Text Artist Trading Cards
There are plenty of ways to use text on the cards. One way is to cut and glue letters, words, and phrases from old newspapers, magazines, and books. Now the issue (if it seems like one for you) is, you may wish to use something other than the standard fonts. In this case, you can type the text on your laptop, print it, cut the text as and how you like, and then glue it onto the cards. Simple, ain't it? Depending on the theme of the cards, you can add images, background, and other embellishments.
Zentangles Artist Trading Cards
Created by Rick Roberts and Maria Thomas, a Zentangles are made by drawing a specific pattern, repeatedly, that connects. You have to use a micron pen to create these wonderful and delicate patterns.

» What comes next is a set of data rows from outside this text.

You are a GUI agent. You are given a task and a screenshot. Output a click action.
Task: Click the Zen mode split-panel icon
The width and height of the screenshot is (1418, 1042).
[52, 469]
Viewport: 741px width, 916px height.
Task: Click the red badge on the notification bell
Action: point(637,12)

Digitally-modified Artist Trading Cards
The use of Photoshop is unavoidable here. So, if you're not familiar with this graphics editing tool, we suggest you get cracking. Apart from modifying images, you can also make collages with different layers of glossy or matte images and text. Besides digitally-modified images, you can also give printmaking, calligraphy, and mixed media a try.
Doodle Artist Trading Cards
Who doesn't love doodling? One of the most fun ways to add wonderful effect to the cards, doodle the borders onto the paper and start filling in the space with designs and patterns of your choice. Give your doodles a unique twist by combining it with cartoons.
As majority of ATCs come in a standard size (3½ by 2½ inches), invest in good-quality card sleeves or clear photo bags. These will help safeguard your cards and give them a professional look, and make it easier to archive the cards from different artists or groups.